Artigo originalmente publicado no portal JOTA, em 30 de janeiro de 2016.

O professor da Escola de Economia de São Paulo da FGV, Luiz Felipe Alencastro, em artigo publicado no jornal Folha de São Paulo (25/01) relembra o grande rábula que foi Luiz Gama. Rábula porque, tendo sido escravo e negro, nunca pôde graduar-se na então Faculdade de Direito de São Paulo, que já no século XX veio a tornar-se a Faculdade de Direito da Universidade de São Paulo. Uma escola pública nunca aceitou um dos maiores advogados da história por ser negro e ex-escravo.

Hoje, Luiz Gama possui, tardiamente, o título de advogado, que sempre foi e, de sobra, a honraria de Herói da Pátria.

Relembra, ainda, Alencastro que uma das lutas de Luiz Gama foi buscar a alforria de escravos durante o Império, ingressando em juízo em favor daqueles (não) cidadãos, tratados como coisas, para que se lhes reconhecessem direitos básicos à cidadania e, dentre eles, a liberdade.

Ocorre que o escravismo perduraria por mais 30 anos. A legislação aprovada era solenemente ignorada pelos senhores de escravos, fosse no campo ou na cidade, mas também por membros do Judiciário e governantes, que, naturalmente, também possuíam escravos. Cunhou-se, inclusive, o termo de “Lei para inglês ver” porque servira apenas para arrefecer a cobrança que aquele país fazia ao Império do Brasil para que cessasse o tráfico de escravos.

Atualmente, mais de 150 anos depois, o Brasil ocupa o 4º lugar em número absoluto de presos e em velocidade é o país mais eficaz em alargar o seu contingente populacional nas masmorras medievais, porém contemporâneas.

Observe-se que no art. 5º, inciso LVII, da Constituição Federal está expressamente previsto o princípio da não culpabilidade ou da presunção de inocência, como queiram. E, se não bastasse, há no país mais de 250 mil presos provisórios[1] aguardando julgamento. Milhares de inocentes que podem jamais ter contra si um decreto condenatório. No entanto, estão presos. Já estão sendo punidos. Detidos em estabelecimentos abarrotados, sem iluminação, sem comida e higiene adequadas.

Ademais, ocupam esse espaço sem qualquer critério de separação, seja pela natureza do suposto crime cometido, ou tempo de pena cumprido, também em total desrespeito aos dispositivos do art. 5º, incisos XLVI e XLVIII, igualmente da Constituição Federal.

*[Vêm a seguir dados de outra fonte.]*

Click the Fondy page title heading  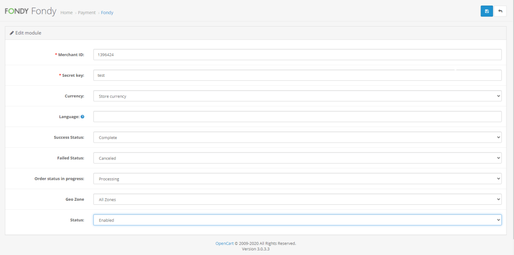tap(44, 12)

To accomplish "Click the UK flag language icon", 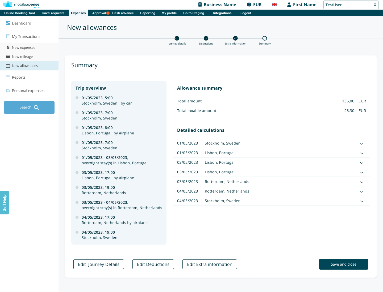I will [x=274, y=5].
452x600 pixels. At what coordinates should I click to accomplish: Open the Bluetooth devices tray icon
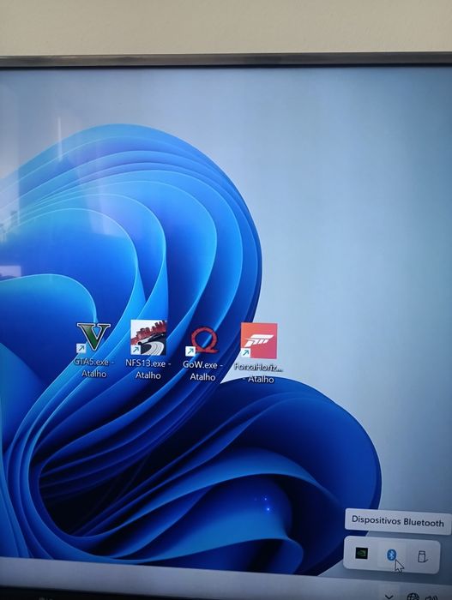(391, 555)
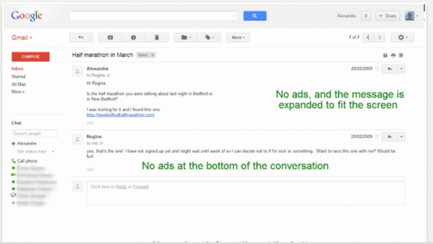Report the conversation as spam
The width and height of the screenshot is (433, 244).
[134, 37]
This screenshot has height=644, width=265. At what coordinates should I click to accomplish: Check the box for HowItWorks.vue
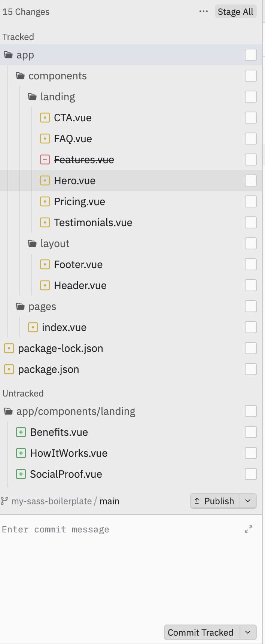pyautogui.click(x=251, y=453)
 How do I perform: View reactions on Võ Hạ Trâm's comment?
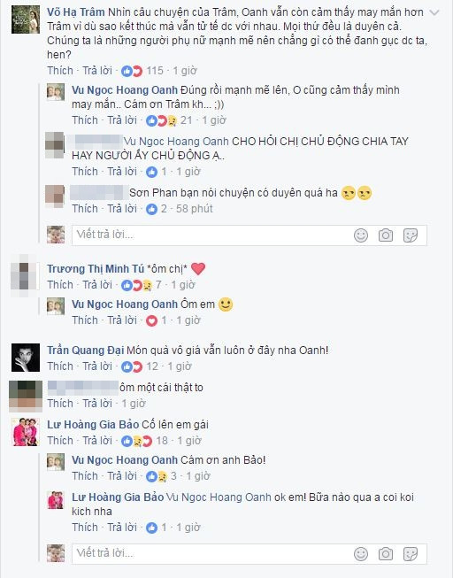coord(142,71)
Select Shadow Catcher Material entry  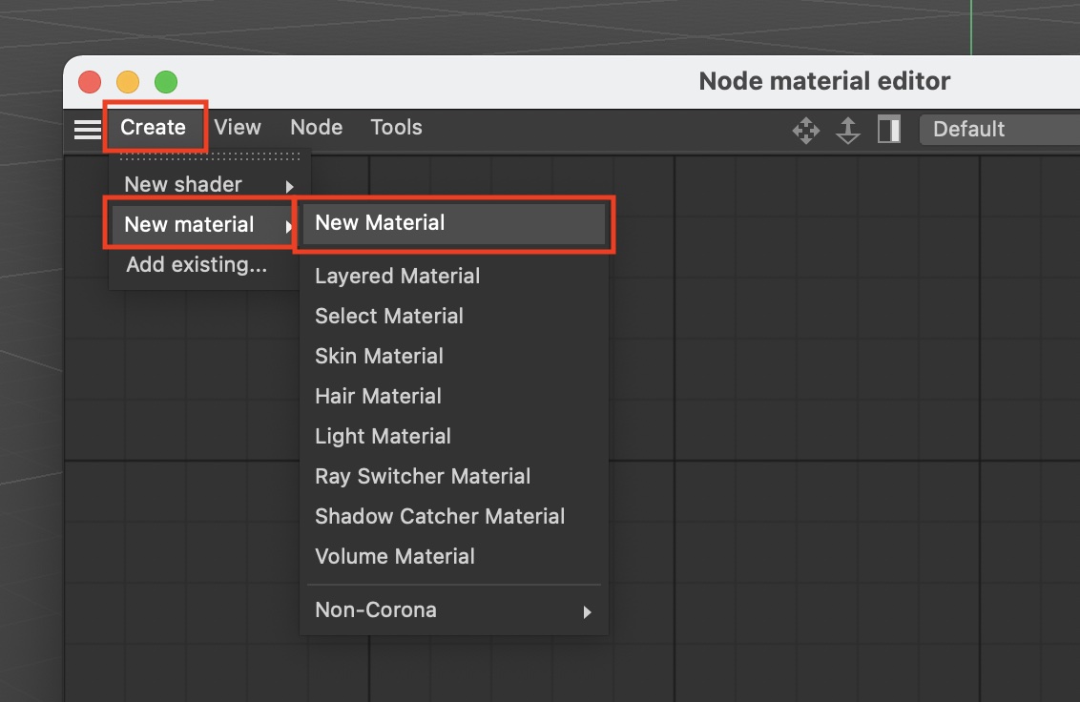click(440, 517)
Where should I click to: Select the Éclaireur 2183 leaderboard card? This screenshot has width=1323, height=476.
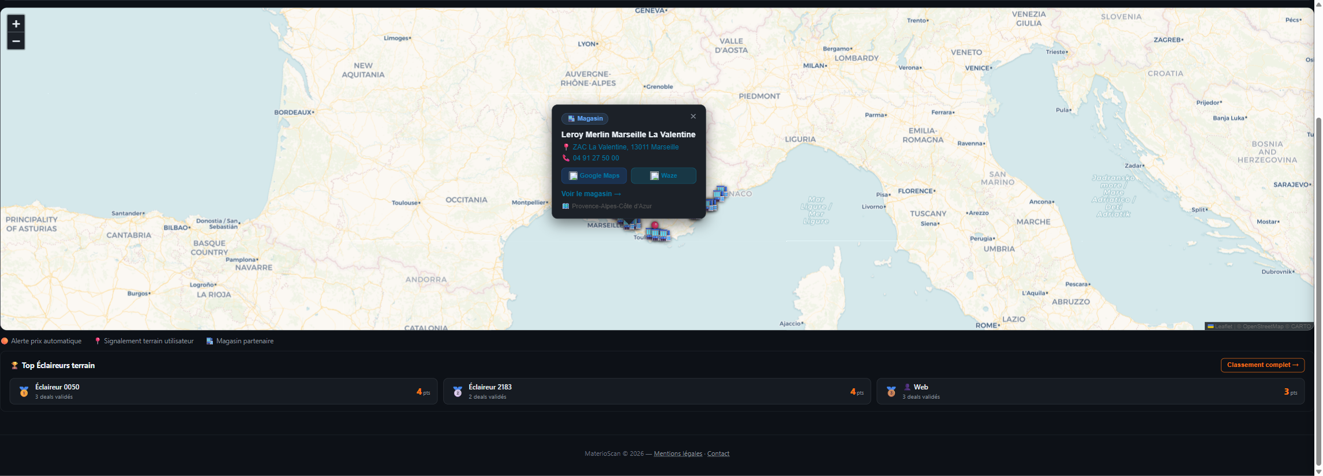(x=657, y=391)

Sem contar as milhares de pessoas que estão presas em regime fechado aguardando vagas no semiaberto. E em razão unicamente da deficiência estatal, terminam por cumprir uma pena para além daquela oriunda da condenação. Portanto, ilegal, cruel e degradante, contrariando mais preceitos da Constituição Federal (art. 5º, incisos XLIX e XLVII, alínea ‘e’). Isso, enquanto se espera o Supremo Tribunal Federal julgar a proposta de súmula vinculante de nº 57 que, se implementada, estabelecerá que caso o Estado não proveja vagas em regime semiaberto, o cidadão deverá ser colocado em regime aberto ou, também na falta deste, em prisão domiciliar. Ou seja, aguarda-se o Supremo Tribunal Federal dizer que a Constituição precisa ser cumprida.

Assim como foi com a edição da Lei dos Crimes Hediondos que vedava a progressão de regime. Passaram-se 20 anos para se definir que aquele despautério era inconstitucional, que subvertia a sistemática da execução e a individualização da pena.

O Brasil vive uma cultura de desrespeito aos postulados legais, protagonizado não apenas por cidadãos leigos, mas também por aqueles que operam o sistema de justiça, a atividade persecutória.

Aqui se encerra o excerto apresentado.